函数
shuffle(buffer_size, seed=None, reshuffle_each_iteration=None, name=None)
该函数可以随机洗牌此数据集的元素。此数据集使用buffer_size
的元素填充缓冲区,然后从该缓冲区中随机采样元素,用新元素替换所选元素。为了实现完美的洗牌,需要缓冲区大小大于或等于数据集的完整大小。
例如,如果您的数据集包含10000个元素,但buffer_size
设置为1000,则shuffle最初将仅从缓冲区中的前1000个元素中选择一个随机元素。一旦选择一个元素,其在缓冲区中的空间将被下一个(即1001个)元素替换,从而保持1000个元素的缓冲区。
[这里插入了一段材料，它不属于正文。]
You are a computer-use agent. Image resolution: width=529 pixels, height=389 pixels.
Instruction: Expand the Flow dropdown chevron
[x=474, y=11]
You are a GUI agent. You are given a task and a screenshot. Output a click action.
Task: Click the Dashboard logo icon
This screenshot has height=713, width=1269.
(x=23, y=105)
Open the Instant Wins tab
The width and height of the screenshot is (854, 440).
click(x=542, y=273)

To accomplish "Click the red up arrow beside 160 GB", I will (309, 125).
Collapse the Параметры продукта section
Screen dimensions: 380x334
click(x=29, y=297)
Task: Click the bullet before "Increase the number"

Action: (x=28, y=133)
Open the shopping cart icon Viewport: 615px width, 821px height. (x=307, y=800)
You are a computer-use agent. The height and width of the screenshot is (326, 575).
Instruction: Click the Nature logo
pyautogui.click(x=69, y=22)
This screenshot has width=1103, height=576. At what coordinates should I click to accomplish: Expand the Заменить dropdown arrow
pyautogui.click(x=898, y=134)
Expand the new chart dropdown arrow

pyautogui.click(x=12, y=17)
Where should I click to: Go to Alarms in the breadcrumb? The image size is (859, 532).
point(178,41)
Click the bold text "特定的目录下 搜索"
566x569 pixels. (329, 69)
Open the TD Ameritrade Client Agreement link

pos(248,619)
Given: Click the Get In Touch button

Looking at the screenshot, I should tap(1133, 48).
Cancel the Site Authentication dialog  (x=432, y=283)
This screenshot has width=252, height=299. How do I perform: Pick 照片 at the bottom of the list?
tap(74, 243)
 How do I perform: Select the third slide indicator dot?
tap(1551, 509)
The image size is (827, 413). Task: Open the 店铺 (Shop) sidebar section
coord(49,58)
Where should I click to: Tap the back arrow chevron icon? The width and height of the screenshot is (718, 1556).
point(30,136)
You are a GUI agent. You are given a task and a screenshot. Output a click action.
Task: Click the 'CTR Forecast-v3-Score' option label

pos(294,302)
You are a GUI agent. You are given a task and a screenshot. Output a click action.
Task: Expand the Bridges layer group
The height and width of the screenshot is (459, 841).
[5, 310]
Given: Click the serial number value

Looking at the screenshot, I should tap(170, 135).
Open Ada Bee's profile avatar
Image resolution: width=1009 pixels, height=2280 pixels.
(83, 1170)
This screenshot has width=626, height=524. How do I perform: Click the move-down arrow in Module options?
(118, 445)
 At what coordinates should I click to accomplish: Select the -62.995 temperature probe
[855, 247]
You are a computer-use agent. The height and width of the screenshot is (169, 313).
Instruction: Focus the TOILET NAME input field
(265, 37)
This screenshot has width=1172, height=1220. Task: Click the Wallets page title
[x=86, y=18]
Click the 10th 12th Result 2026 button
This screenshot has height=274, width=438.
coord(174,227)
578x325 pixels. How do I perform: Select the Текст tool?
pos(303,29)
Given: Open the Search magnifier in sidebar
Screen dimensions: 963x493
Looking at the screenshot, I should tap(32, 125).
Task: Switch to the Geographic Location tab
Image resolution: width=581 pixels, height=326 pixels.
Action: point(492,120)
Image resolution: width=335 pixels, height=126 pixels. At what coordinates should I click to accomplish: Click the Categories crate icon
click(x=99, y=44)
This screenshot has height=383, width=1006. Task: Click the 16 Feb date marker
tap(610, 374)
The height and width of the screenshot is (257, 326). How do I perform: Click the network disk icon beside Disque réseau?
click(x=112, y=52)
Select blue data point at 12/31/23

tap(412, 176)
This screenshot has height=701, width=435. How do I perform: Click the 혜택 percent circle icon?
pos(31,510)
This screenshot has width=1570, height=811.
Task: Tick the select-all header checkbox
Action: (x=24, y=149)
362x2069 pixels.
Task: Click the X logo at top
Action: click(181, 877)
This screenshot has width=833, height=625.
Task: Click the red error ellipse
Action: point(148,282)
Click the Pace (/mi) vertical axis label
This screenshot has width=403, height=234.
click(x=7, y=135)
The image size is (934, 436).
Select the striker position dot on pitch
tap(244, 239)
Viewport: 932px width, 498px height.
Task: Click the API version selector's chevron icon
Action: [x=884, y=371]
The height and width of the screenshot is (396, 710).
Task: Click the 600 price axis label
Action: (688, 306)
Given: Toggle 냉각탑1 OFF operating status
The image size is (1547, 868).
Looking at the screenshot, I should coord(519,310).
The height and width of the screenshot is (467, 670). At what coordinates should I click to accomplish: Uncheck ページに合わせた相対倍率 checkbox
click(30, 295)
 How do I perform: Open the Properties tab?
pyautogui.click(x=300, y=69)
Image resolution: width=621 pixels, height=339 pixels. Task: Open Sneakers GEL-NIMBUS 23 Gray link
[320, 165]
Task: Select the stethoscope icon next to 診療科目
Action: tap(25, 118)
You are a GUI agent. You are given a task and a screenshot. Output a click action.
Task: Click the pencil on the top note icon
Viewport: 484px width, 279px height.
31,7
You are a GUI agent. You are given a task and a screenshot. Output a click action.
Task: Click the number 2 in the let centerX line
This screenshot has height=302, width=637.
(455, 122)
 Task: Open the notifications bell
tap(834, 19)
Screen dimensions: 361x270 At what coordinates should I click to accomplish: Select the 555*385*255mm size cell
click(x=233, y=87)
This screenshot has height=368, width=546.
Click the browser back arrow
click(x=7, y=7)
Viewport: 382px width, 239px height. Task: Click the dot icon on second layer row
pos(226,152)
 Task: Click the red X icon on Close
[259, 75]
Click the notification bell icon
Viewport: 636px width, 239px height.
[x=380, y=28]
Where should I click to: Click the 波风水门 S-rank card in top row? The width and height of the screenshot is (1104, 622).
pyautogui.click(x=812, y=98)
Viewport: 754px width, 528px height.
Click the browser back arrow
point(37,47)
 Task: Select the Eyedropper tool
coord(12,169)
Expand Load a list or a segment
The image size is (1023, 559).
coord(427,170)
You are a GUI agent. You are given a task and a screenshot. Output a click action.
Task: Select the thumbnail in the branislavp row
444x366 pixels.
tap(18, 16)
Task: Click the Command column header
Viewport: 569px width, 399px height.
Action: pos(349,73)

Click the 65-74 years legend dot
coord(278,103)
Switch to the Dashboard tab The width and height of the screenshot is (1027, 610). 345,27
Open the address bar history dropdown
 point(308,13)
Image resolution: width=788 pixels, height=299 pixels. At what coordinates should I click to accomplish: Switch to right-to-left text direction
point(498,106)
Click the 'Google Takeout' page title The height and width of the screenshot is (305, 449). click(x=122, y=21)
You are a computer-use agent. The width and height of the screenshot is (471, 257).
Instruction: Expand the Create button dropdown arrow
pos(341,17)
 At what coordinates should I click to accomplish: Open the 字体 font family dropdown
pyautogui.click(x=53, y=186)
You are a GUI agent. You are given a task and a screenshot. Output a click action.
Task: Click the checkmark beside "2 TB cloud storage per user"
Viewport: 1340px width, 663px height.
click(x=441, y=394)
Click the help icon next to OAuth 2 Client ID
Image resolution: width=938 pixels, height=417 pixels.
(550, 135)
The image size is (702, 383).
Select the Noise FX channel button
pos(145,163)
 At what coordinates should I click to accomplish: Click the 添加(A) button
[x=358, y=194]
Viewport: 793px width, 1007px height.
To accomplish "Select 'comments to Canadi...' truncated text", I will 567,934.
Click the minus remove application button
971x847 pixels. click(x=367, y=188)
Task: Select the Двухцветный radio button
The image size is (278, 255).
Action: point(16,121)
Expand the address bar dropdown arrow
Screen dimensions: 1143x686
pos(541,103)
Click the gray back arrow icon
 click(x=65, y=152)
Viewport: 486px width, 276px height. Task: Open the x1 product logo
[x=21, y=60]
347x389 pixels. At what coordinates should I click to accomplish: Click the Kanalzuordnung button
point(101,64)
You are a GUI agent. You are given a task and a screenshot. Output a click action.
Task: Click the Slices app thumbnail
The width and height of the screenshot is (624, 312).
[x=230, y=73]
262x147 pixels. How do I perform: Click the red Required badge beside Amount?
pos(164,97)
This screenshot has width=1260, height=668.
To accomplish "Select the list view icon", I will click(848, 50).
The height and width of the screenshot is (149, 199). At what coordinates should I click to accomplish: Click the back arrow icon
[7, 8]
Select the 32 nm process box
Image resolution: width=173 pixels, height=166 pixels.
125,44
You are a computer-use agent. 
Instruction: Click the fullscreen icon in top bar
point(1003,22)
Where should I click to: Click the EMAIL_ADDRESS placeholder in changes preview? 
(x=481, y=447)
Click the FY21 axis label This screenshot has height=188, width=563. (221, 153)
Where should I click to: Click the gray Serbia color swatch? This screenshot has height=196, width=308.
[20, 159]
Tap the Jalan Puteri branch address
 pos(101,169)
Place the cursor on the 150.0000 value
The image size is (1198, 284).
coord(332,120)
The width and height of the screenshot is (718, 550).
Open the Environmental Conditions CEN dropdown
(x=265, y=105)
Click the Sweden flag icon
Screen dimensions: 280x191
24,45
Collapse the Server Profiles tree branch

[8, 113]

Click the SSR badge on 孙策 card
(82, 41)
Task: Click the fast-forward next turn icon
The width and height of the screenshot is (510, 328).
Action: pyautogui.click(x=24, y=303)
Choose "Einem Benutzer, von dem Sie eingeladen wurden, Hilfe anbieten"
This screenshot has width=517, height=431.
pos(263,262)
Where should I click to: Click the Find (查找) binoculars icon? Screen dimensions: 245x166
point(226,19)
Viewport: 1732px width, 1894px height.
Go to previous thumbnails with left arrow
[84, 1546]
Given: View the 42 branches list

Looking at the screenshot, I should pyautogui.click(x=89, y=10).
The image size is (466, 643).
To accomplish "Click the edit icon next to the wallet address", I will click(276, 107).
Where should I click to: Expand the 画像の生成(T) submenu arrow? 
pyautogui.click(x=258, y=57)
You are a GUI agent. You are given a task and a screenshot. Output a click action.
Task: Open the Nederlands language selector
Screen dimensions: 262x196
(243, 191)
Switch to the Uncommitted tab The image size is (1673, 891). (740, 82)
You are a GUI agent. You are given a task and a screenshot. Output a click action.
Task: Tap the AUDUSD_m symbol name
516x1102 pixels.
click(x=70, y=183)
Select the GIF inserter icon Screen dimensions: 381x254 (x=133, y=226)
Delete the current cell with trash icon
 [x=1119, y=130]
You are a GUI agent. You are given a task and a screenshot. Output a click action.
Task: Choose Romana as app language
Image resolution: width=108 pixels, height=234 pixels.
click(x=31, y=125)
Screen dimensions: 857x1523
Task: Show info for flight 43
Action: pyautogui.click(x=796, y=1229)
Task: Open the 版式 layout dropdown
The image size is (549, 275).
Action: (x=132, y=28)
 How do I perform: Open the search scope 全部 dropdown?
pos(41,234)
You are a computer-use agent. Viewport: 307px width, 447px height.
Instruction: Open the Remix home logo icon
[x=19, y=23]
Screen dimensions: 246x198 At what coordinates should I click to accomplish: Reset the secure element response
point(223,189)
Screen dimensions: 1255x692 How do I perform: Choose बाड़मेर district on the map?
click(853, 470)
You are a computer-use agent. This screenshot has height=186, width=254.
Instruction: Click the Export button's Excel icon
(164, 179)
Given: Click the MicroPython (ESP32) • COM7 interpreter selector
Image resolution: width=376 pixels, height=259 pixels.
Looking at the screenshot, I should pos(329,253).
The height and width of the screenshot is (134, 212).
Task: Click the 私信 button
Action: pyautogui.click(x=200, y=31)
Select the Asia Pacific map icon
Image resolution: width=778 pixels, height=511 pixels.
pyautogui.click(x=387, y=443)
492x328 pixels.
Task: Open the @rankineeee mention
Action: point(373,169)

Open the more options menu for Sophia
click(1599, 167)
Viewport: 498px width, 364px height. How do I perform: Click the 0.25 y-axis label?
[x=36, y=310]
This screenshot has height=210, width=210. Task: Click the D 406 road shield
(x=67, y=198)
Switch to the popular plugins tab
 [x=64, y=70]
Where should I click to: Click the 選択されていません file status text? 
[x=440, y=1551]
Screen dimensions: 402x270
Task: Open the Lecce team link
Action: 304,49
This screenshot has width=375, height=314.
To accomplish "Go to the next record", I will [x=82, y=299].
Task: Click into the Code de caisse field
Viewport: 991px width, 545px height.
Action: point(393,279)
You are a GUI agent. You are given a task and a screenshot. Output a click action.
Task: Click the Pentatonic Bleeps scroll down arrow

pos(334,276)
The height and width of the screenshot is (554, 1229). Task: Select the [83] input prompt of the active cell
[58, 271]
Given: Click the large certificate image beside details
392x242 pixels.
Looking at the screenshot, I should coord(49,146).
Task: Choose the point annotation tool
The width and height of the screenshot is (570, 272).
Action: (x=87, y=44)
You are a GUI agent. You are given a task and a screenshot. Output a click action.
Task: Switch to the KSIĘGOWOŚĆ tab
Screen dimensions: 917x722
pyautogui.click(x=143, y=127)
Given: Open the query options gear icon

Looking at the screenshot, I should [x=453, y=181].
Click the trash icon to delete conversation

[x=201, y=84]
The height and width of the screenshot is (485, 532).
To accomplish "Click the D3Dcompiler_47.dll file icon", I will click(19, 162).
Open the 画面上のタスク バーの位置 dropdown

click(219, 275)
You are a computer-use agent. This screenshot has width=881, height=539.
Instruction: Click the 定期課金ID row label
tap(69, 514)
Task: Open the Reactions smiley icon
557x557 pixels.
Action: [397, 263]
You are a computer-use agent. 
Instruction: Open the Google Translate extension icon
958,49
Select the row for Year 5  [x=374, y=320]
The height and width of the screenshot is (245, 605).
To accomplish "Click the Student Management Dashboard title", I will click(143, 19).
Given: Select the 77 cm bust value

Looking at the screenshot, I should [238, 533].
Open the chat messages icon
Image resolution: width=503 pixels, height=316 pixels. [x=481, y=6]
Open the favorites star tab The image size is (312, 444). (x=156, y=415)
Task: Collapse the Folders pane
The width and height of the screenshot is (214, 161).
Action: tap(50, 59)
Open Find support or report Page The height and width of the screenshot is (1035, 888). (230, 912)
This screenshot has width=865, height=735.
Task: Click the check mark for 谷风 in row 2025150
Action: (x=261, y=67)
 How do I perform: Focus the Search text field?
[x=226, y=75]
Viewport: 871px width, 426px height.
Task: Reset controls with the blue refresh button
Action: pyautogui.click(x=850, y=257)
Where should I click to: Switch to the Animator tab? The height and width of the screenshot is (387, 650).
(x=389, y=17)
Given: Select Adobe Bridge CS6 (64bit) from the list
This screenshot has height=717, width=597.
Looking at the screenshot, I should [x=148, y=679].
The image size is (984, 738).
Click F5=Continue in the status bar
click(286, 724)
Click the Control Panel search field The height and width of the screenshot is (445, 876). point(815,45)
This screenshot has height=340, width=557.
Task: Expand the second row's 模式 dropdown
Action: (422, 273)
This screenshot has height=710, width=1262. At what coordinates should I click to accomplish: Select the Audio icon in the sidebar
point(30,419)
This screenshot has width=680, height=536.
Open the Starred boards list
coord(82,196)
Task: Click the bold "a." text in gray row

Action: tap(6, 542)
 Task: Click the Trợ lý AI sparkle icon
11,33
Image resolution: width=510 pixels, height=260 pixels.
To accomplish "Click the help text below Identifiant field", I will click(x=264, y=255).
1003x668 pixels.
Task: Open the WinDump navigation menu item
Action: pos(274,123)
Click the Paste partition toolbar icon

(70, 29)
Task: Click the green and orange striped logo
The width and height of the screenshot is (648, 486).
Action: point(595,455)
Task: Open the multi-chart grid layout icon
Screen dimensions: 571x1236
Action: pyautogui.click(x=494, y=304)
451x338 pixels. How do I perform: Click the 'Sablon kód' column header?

而reshuffle_each_iteration
控制每次迭代的洗牌顺序是否应该不同。
在TensorFlow2.X
中,tf.data.Dataset
对象是Python的iterables
,所以我们也可以用Python的循环遍历:
dataset = tf.data.Dataset.range(3)
dataset = dataset.shuffle(3, reshuffle_each_iteration=True)
list(dataset.as_numpy_iterator())
# [1, 0, 2]
list(dataset.as_numpy_iterator())
# [1, 2, 0]
参数
参数 | 意义 |
---|---|
buffer_size | [tf.int64 /tf.Tensor ]表示新数据集将从此数据集中采样的元素数。 |
seed | [可选,tf.int64 /tf.Tensor ]表示将用于创建分布的随机种子。 |
reshuffle_each_iteration | [可选,tf.bool ]如果为True ,则表示每次迭代数据集时都应伪随机地重新洗牌,默认为True 。 |
name | [可选]tf.data 操作的名称 |
返回值
返回值 | 意义 |
---|---|
Dataset | 一个tf.data.Dataset 的数据集。 |
函数实现
def shuffle(self,
buffer_size,
seed=None,
reshuffle_each_iteration=None,
name=None):
"""Randomly shuffles the elements of this dataset.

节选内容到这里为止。